Listerine Antiseptic Mouthwash
This mouthwash’s ingredients include eucalyptol, menthol and thymol — which provide antiseptic properties — and it also contains alcohol, which can contribute to an overall clean mouth feel. The rinse “is safe and has shown efficacy in helping to prevent and reduce gingivitis (and plaque above the gumline),” according to the ADA.
Tom’s Alcohol-Free Children’s Anticavity Fluoride Rinse
Formulated for children’s use, this alcohol-free mouthwash uses the active ingredient sodium fluoride, which can help prevent cavities and strengthen teeth. The ADA says the rinse “is safe and has shown efficacy in helping to prevent tooth decay.”
CloSYS Non-Irritating Rinse
This alcohol-free mouthwash “is safe and has shown efficacy in helping to reduce bad breath,” according to the ADA. The rinse contains chlorine dioxide, so it can decrease the number of bacteria producing sulfur in your mouth, Doniger told us above.
Should you use mouthwash before or after brushing?

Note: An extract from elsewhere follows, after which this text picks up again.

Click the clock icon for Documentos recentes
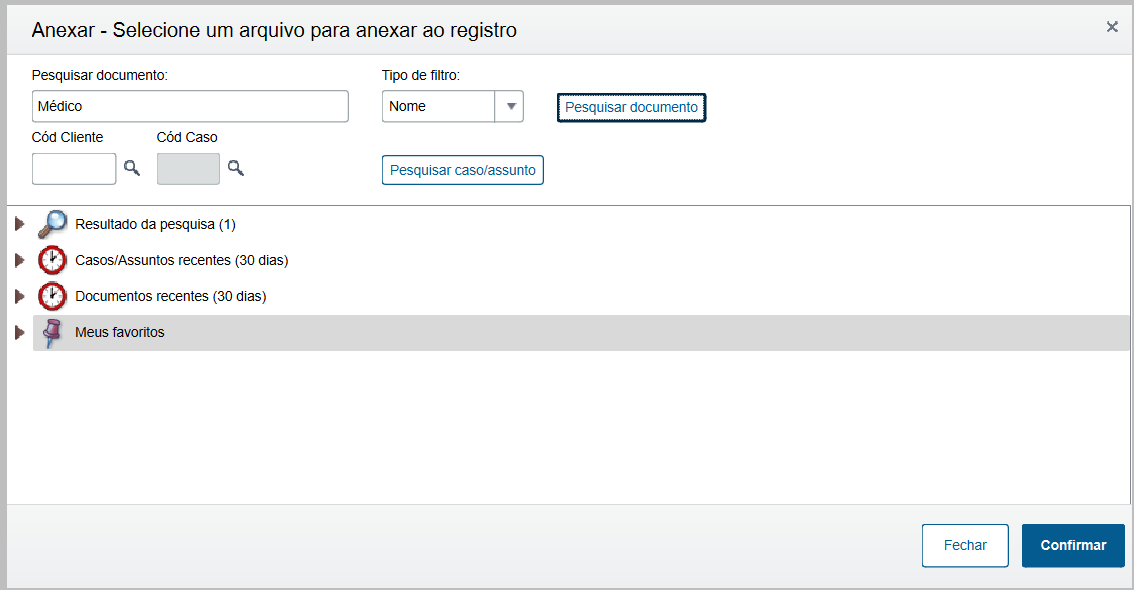Viewport: 1134px width, 590px height. (53, 296)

People often wonder whether to brush, floss or rinse first, said Hewlett, but the order doesn’t matter too much. In fact, using mouthwash isn’t necessarily “a standard part of recommended maintenance.” Flossing and brushing with fluoride toothpaste for two minutes is enough to “accomplish everything you need to accomplish as far as keeping your teeth clean,” Hewlett said. Though the common “traditional” recommendation, Hewlett said, is for people to floss first, then brush, then rinse with a therapeutic mouthwash — Doniger recommends using mouthwash after brushing
Though in certain cases, mouthwash can be an important tool. For example, if you have an acidic drink like orange juice, the juice can “remove enamel molecules.” Brushing your teeth after said acidic drink can “hasten the erosion of enamel” over time, Hewlett said. He suggested that if you want that clean feeling after consuming acidic foods or drinks, mouthwash might be a good alternative. Some people also may need prescription mouthwashes or need to rinse more often for certain health reasons — dentists might suggest rinsing twice a day to treat halitosis and dry mouth or to induce enamel remineralization, Doniger said.